Set task
Reproduce, without any changes, the items from the line containing "Image resolution: width=1222" through the line containing "Looking at the screenshot, I should click(x=24, y=139).", including both of those lines.

Record list

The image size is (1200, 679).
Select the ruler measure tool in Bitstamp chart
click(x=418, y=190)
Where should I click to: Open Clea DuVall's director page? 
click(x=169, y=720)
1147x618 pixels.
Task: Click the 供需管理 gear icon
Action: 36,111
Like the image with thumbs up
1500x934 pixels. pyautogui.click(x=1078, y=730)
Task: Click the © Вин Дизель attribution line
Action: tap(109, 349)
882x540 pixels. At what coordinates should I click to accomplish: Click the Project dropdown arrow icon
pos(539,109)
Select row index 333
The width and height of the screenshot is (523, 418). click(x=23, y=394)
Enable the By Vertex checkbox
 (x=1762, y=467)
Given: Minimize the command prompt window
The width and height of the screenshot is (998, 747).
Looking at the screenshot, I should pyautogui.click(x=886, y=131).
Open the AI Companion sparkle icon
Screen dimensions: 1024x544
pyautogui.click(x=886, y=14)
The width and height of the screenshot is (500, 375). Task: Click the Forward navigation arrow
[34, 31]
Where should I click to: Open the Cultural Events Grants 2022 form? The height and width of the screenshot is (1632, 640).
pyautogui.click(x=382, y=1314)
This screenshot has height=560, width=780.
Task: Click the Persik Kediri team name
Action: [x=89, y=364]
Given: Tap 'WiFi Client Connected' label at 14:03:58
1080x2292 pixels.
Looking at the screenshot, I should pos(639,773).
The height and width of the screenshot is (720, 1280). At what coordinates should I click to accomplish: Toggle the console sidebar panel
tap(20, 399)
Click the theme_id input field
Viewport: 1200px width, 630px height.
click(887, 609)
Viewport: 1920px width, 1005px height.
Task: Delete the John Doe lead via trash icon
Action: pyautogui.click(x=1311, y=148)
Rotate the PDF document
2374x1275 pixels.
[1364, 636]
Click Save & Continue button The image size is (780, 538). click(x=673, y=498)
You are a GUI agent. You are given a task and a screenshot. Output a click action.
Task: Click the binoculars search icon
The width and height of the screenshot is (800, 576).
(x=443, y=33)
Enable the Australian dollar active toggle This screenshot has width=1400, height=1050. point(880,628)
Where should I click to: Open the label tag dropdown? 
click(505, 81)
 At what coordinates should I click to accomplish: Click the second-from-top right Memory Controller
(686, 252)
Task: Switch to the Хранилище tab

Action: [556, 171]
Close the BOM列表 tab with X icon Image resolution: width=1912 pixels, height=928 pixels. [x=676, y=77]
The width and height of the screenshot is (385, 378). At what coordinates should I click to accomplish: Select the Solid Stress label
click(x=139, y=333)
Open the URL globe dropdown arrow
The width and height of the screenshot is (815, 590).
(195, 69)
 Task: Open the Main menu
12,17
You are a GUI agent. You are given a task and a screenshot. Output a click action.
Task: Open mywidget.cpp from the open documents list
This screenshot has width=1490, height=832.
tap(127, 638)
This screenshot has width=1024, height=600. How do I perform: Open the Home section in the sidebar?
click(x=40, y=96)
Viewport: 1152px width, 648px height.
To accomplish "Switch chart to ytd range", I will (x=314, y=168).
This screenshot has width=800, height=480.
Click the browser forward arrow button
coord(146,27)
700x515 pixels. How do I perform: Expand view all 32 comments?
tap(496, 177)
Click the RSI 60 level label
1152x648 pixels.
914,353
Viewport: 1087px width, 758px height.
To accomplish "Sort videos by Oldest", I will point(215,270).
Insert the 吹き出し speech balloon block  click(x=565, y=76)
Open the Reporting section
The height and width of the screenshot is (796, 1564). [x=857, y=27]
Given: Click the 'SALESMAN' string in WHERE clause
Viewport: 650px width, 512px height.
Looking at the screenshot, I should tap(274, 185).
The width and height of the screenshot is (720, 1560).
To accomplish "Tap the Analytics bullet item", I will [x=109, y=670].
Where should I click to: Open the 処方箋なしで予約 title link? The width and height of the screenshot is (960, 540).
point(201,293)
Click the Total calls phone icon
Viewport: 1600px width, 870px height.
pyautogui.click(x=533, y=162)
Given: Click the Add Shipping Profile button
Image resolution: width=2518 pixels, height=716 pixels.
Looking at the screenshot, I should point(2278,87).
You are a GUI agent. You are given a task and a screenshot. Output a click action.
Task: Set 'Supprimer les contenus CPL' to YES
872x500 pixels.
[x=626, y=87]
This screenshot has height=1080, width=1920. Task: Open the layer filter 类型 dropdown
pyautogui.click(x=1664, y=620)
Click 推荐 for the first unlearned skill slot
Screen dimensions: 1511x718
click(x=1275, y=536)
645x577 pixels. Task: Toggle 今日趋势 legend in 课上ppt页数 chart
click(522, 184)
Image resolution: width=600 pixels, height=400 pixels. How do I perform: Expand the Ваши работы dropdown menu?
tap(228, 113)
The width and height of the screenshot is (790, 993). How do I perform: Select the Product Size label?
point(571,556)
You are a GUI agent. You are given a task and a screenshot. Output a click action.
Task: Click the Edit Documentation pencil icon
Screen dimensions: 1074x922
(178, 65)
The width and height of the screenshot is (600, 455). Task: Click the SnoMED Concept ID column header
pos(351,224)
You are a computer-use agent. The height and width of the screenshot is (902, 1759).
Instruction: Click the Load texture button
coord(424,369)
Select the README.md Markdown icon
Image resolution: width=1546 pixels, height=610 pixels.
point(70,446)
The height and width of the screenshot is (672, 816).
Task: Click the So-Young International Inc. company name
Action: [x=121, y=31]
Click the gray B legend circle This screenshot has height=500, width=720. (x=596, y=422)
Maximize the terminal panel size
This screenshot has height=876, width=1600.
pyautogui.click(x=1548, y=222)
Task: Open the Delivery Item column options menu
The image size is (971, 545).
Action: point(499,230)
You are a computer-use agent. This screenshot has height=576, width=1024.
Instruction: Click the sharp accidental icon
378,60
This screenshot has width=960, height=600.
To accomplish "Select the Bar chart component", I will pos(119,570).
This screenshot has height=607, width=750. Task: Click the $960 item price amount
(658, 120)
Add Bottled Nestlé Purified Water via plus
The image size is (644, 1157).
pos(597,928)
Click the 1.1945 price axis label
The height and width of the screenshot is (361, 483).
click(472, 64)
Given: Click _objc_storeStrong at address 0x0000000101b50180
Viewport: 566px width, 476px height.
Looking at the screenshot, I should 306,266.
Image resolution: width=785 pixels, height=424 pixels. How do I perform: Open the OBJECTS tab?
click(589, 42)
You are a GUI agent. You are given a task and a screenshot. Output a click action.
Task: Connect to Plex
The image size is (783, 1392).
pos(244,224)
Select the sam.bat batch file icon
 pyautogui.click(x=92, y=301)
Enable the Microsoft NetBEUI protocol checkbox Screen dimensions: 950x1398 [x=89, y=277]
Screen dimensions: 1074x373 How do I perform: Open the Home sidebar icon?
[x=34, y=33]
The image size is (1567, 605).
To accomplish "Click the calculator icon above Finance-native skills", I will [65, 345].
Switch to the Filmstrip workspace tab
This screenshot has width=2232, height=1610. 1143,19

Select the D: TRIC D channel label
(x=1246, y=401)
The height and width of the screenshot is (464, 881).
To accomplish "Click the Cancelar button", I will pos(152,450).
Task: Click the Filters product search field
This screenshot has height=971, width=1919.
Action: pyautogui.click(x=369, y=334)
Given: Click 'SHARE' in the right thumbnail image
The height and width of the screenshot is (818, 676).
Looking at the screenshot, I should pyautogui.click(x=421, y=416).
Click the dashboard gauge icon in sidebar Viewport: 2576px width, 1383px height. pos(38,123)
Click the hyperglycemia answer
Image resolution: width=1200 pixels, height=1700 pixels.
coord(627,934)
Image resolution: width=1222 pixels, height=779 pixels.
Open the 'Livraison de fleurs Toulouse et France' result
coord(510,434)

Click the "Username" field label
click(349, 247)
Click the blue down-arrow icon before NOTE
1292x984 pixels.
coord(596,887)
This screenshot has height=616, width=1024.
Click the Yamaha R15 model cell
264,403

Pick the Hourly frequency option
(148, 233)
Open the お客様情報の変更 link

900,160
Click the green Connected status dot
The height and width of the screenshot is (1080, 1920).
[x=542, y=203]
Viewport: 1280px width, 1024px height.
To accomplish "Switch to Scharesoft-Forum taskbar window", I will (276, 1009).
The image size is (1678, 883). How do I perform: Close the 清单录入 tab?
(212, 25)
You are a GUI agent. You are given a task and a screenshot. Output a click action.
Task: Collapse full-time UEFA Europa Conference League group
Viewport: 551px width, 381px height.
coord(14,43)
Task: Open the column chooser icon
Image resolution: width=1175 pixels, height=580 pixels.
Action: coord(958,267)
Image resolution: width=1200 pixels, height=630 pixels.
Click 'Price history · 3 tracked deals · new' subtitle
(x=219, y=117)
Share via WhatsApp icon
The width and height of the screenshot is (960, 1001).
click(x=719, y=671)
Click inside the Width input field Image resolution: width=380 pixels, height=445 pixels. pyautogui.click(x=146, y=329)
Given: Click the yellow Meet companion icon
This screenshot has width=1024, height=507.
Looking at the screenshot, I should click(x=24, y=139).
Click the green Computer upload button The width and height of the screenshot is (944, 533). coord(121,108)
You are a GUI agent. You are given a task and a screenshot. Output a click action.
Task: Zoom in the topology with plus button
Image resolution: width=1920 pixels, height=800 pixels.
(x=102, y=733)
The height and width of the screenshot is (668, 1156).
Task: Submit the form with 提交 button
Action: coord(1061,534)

Expected answer
Image resolution: width=1222 pixels, height=779 pixels.
Open the 'Livraison de fleurs Toulouse et France' result
coord(510,434)

Click the "Username" field label
click(349, 247)
Click the blue down-arrow icon before NOTE
1292x984 pixels.
coord(596,887)
This screenshot has height=616, width=1024.
Click the Yamaha R15 model cell
264,403

Pick the Hourly frequency option
(148, 233)
Open the お客様情報の変更 link

900,160
Click the green Connected status dot
The height and width of the screenshot is (1080, 1920).
[x=542, y=203]
Viewport: 1280px width, 1024px height.
To accomplish "Switch to Scharesoft-Forum taskbar window", I will (276, 1009).
The image size is (1678, 883). How do I perform: Close the 清单录入 tab?
(212, 25)
You are a GUI agent. You are given a task and a screenshot. Output a click action.
Task: Collapse full-time UEFA Europa Conference League group
Viewport: 551px width, 381px height.
coord(14,43)
Task: Open the column chooser icon
Image resolution: width=1175 pixels, height=580 pixels.
Action: coord(958,267)
Image resolution: width=1200 pixels, height=630 pixels.
Click 'Price history · 3 tracked deals · new' subtitle
(x=219, y=117)
Share via WhatsApp icon
The width and height of the screenshot is (960, 1001).
click(x=719, y=671)
Click inside the Width input field Image resolution: width=380 pixels, height=445 pixels. pyautogui.click(x=146, y=329)
Given: Click the yellow Meet companion icon
This screenshot has width=1024, height=507.
Looking at the screenshot, I should click(x=24, y=139).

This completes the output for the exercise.